Stored data
»»

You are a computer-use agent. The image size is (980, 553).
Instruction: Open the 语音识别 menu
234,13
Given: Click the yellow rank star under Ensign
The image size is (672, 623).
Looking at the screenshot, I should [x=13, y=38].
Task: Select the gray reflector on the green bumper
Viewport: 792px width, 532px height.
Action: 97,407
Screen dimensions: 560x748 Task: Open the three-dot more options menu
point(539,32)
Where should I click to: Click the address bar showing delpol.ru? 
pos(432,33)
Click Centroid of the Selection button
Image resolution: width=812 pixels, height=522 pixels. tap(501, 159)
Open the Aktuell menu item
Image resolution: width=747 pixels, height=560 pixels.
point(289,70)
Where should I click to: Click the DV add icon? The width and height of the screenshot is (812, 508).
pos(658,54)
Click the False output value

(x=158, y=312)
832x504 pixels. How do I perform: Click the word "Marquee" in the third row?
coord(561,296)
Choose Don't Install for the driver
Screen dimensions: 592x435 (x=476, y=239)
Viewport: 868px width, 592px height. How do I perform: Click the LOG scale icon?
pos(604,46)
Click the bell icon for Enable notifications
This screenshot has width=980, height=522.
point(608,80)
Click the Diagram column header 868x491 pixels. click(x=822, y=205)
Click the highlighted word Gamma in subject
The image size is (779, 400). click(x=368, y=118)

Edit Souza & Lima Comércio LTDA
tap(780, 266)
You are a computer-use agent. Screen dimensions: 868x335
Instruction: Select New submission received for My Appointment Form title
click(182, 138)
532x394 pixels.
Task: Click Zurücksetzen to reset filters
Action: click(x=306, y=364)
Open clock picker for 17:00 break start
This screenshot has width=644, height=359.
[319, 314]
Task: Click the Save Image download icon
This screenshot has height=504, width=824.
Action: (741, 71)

««

--- DESCRIPTION OF THE TASK ---
Out of the entries above, write out only the lines between the line holding "Given: Click the" and the line holding "You are a computer-use agent. Screen", inclusive, each exactly as given.

--- RESPONSE BOX ---
Given: Click the yellow rank star under Ensign
The image size is (672, 623).
Looking at the screenshot, I should [x=13, y=38].
Task: Select the gray reflector on the green bumper
Viewport: 792px width, 532px height.
Action: 97,407
Screen dimensions: 560x748 Task: Open the three-dot more options menu
point(539,32)
Where should I click to: Click the address bar showing delpol.ru? 
pos(432,33)
Click Centroid of the Selection button
Image resolution: width=812 pixels, height=522 pixels. tap(501, 159)
Open the Aktuell menu item
Image resolution: width=747 pixels, height=560 pixels.
point(289,70)
Where should I click to: Click the DV add icon? The width and height of the screenshot is (812, 508).
pos(658,54)
Click the False output value

(x=158, y=312)
832x504 pixels. How do I perform: Click the word "Marquee" in the third row?
coord(561,296)
Choose Don't Install for the driver
Screen dimensions: 592x435 (x=476, y=239)
Viewport: 868px width, 592px height. How do I perform: Click the LOG scale icon?
pos(604,46)
Click the bell icon for Enable notifications
This screenshot has width=980, height=522.
point(608,80)
Click the Diagram column header 868x491 pixels. click(x=822, y=205)
Click the highlighted word Gamma in subject
The image size is (779, 400). click(x=368, y=118)

Edit Souza & Lima Comércio LTDA
tap(780, 266)
You are a computer-use agent. Screen dimensions: 868x335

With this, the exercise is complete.